Chicago mom thinks autumn sucks

Short days? Check.

Dreary skies? Look up.

Inexplicable exhaustion, atmospheric headaches, and general misery? See: Marianne.

Welcome, autumn!

I know, I know. There are lots of folks out there who adore the whole foliage thing. Football weather. Huxtable sweaters. Nature walks.

Yada yada yada.

I am so not one of you.

Summer is my bitch.

One of the biggest problems I have with the change of season is an instant withdrawal from the outside world. I seek a warm cocoon, a quiet place, and a vat of chili. Hibernation at its finest.

Come to think of it, I may be a grizzly bear.

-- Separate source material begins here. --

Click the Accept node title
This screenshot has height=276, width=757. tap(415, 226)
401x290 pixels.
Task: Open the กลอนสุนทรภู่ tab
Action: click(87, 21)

Sadly, many people become cold weather insomniacs this time of year. I start worrying about everything from the debt crisis to who will win “Survivor.” Gone is the warm-weather ability to shrug off the bad stuff. Instead? I obsess.

And obsess.

And obsess.

Which leads me to this week. Having given up on sleep, I decided to rearrange my entire house, organize the pantry, and vacuum under the couch cushions. At 2 a.m. Things were going along swimmingly until the vacuum part. Popcorn and Rainbow Loom rubber bands were not getting sucked up. Frustrated at having broken another vacuum in under a year, I wandered over to Amazon.

Eff it. I deserved a Dyson.

But who knew these things cost like $600?

Not I.

That’s when I discovered this whole “refurbished” concept. Seemed like a crapshoot. Meh. For $250, maybe a refurbished Dyson would last longer than my suckity-suck-suck-no-suck Hoover.

I’ll know in five to seven business days.

But if one more Rainbow Loom rubber band lands on the floor before then, I’m retiring to my bed. Until July.

Just let me know who wins “Survivor,” won’t you?